I knew this day was coming.
Like a freight train rolling down the tracks it crept closer one square calendar day at a time. I kept looking ahead to the dwindling days of summer as though they would never actually have an end. There couldn’t possibly be anything more to this familiar life than baseball, ice cream and home. Could there? This brown-eyed boy and I would continue on our regularly scheduled agenda as nothing monumental was waiting just around the corner. Right?
It’s just pre-k I kept telling myself. It’s a playgroup for four year olds and we need the quiet time, I affirmed to my reflection as I curled my hair and powdered my nose. He needs to spread his wings and be taught another way to fly, I repeated, not quite believing myself but not disbelieving either. I need to give my Boy and Girl the kind of attention that an energetic four year old boy can only hinder, I reminded myself, all the while second-guessing my intentions and plans for the school year.

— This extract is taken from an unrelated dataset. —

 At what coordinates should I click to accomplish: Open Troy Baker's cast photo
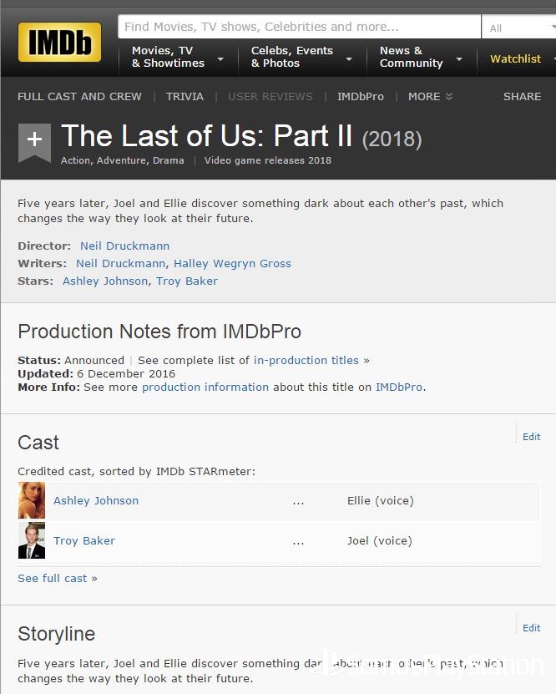pyautogui.click(x=32, y=540)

But no matter how firmly I planted my feet at the starting line, my knees were undoubtedly weak when the gun sounded. I listened this morning as his father quietly explained what the word “nervous” meant and whether or not he was feeling that way. I listened as he chatted on about every early morning thought he could think of. I filled his new backpack with all the things I thought he might need while reminding myself that goldfish pretzels and a juice box would be enough and that adding a photo album of us might be overdoing it. It’s only three hours, I reminded myself with a bit of embarrassment at the knot looming in the back of my throat.
He slurped his honey nut Cheerios and talked with his mouth full.
I slowly sipped my coffee and blinked my eyes often.
I made slow, deliberate moves in a subconscious effort to delay the inevitable while he couldn’t move his small feet fast enough. It must have been the new sneakers.
You talked incessantly on the ride to your new school. I listened as though I was bringing you to boot camp and wouldn’t be seeing you again for six weeks. Honestly, I sometimes wonder how I muddle through life being such a sentimental slop.
You took big steps; again those new sneakers seemed really something. You let me kiss your cheek and didn’t look back as you took your teacher’s hand, which was probably for the best because watching your Mama snivel while wiping her nose on her sleeve is never a good way to start your morning.